The other night at a cancer fund raiser there was spirited discussion about recent results linking vaginal and oral sex partners to increased incidences of esophogal cancers, lending credence to the HPV infection route for such cancers. I continue to find it amazing how much the media, in its benign desire to simplify messages for their audience, ends up distorting the public view of statistical results. Even the press coverage on the HPV vaccination contraversies is full of statistical misunderstandings.

Could these memes be part of a new evolutionary IQ test that will push us to the next stage of evolution?

Or more importantly, how this will affect the oral sex availability in the provider market?

;-)

West Coast Host

I hosted Mark again, alternating back to the West Coast.

First we met in Los Angeles.

As part of my host duties I arranged some entertainment for him. As you may recall from a previous post, Mark had been appreciative of the eye candy but disappointed in the skills level of the previous American arrangements when compared to the skills available in Asia.

My difficulty in arrangements was compounded by the fact that these days many of the top Internet-accessible providers have become more security conscious. This is entirely defensible — it's a harsh world out there, and certain activities even among consenting adults could be considered illegal in the United States due to confusions over orthogonal monetary transactions. So it is important to be conservative. But it does mean that arranging company for an unreferencable foreigner such as Mark can become quite challenging.

But with persistence, doable.

I arranged a woman who had adult entertainment credentials and the benefit of excellent on-line reviews. (I have written previously on the oddity of provider reviews.) More importantly, she had some, um, previous background in Asia. The adult media entertainer isn't my kind of thing, per se, but I figured if 1:1 skills were not going to be the main selling point I might has well go with looks and experience with male sex fantasies. She was a knockout blonde and had three hours to make Mark happy. Apparently Mark was pleased; any deficit in skills was more than made up by enthusiasm, a clever mind and, just maybe, the notion he was with an adult starlet. And she was quite gorgeous.

We then headed up to the Bay Area for an overnight. We had some business and he had a meeting with a friend, Tom, and a golf game.

Dataset excerpt:
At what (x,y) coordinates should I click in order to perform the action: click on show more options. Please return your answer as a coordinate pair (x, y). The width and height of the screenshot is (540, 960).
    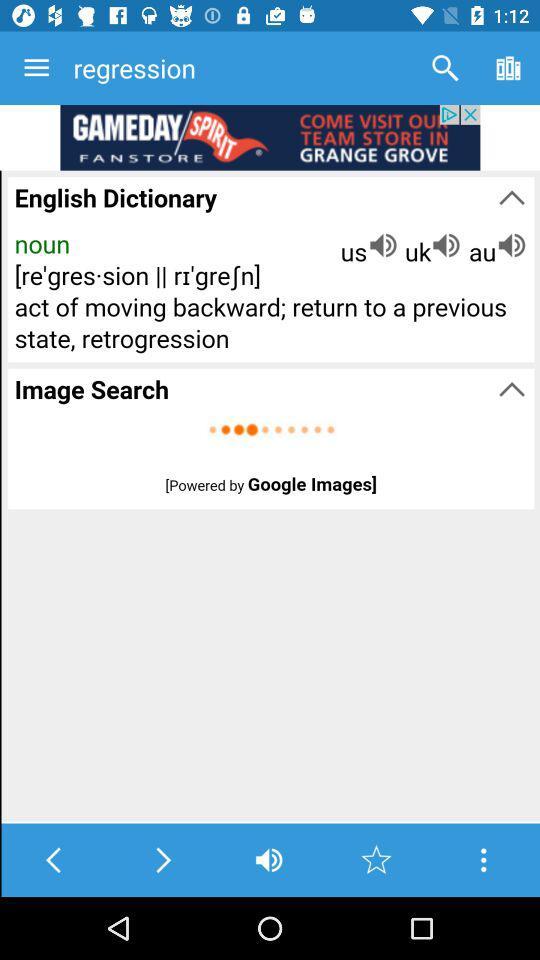
    Looking at the image, I should click on (482, 859).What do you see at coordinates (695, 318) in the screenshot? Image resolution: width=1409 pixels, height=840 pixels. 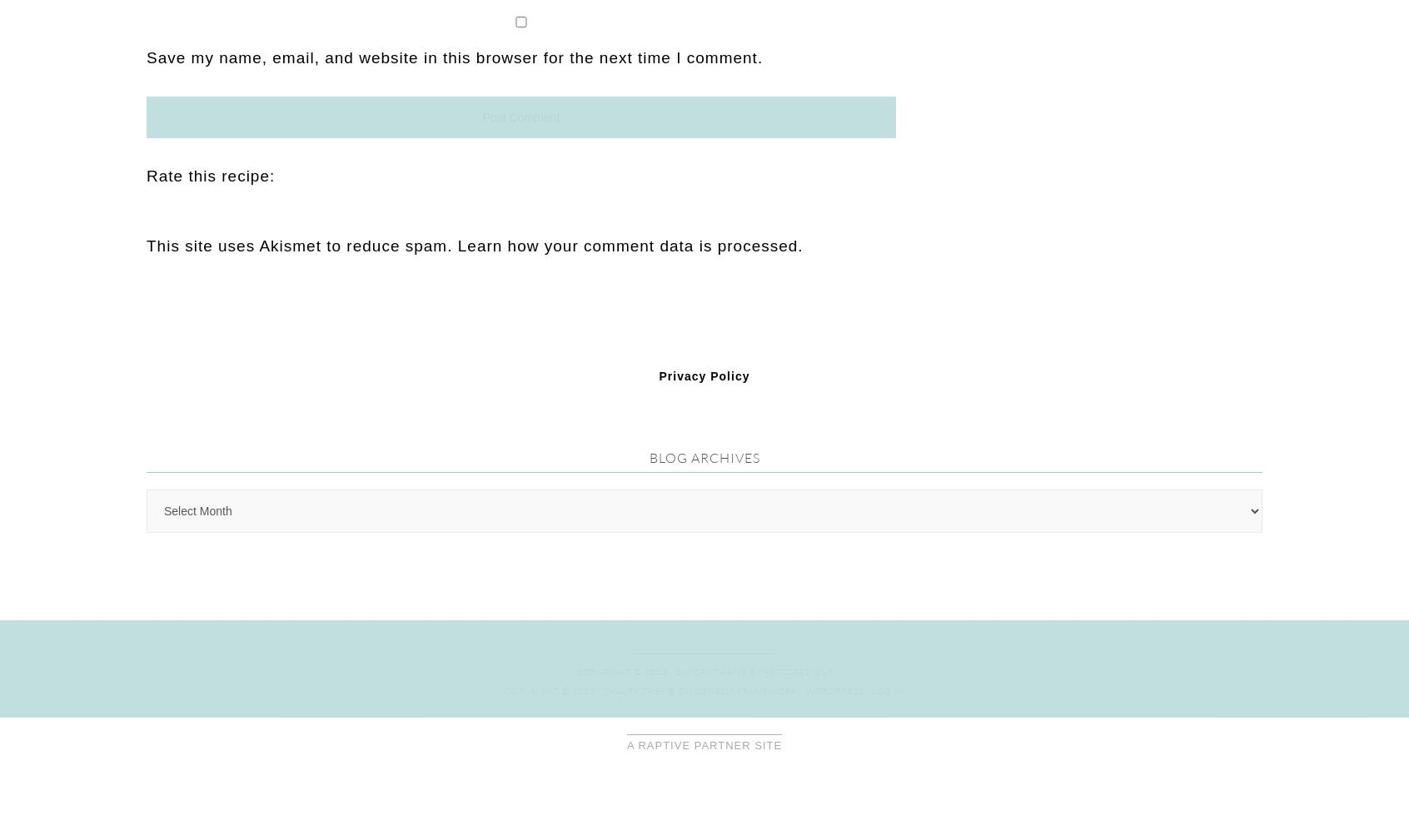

Task:
Decide whether each statement agrees with the post, answering yes or no and quoting the post's deciding words. (a) Mark and the host first met in Los Angeles. (b) The woman arranged for Mark had two hours with him. (c) The stay in the Bay Area was overnight. The listing has nothing to do with the post.

Answer space:
(a) Yes: "First we met in Los Angeles."
(b) No: "had three hours to make Mark happy"
(c) Yes: "We then headed up to the Bay Area for an overnight."